Output the data verbatim, from the line that contains "Image resolution: width=1568" through the line that contains "(x=89, y=71)", both lines included.

> [DATA RECORDS]:
--------------------
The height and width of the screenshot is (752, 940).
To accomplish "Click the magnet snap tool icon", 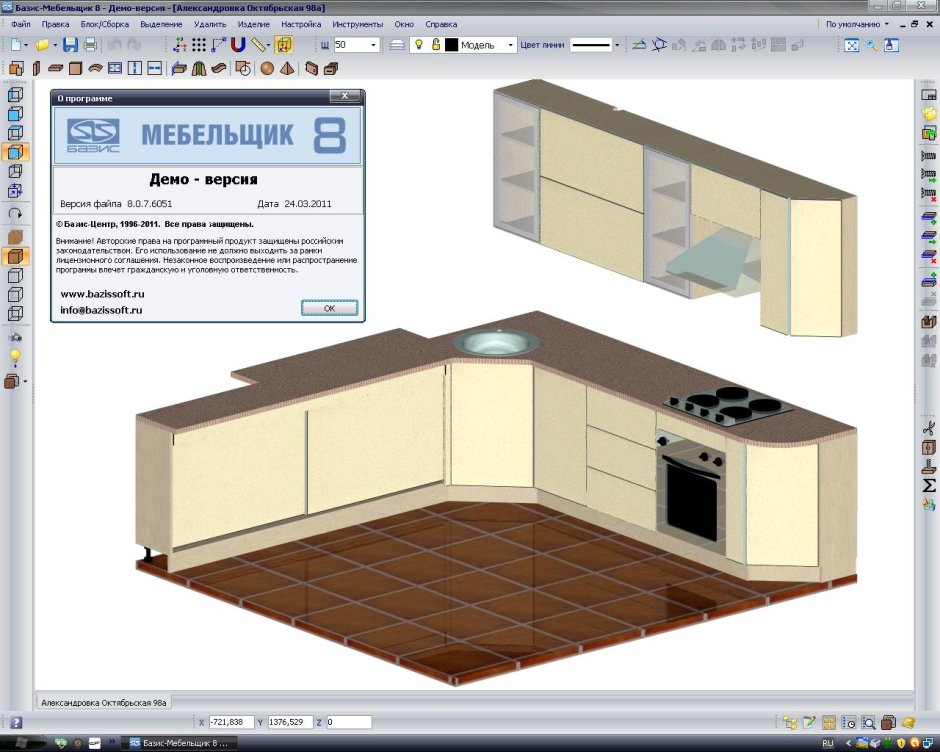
--------------------
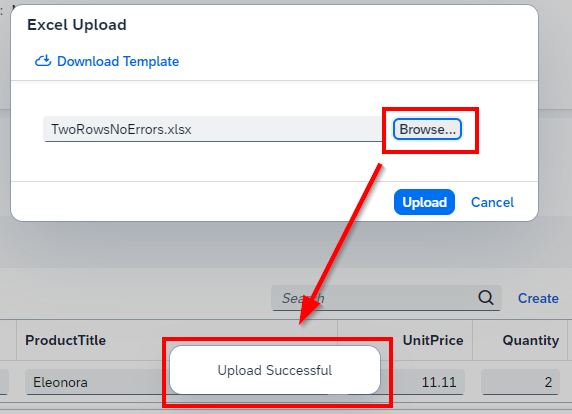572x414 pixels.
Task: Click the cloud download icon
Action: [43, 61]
--------------------
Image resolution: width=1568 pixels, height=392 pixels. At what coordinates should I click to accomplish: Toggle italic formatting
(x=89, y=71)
--------------------
> [RESULT FOR THIS EXERCISE]:
Image resolution: width=1568 pixels, height=392 pixels. At what coordinates should I click to accomplish: Toggle italic formatting
(x=89, y=71)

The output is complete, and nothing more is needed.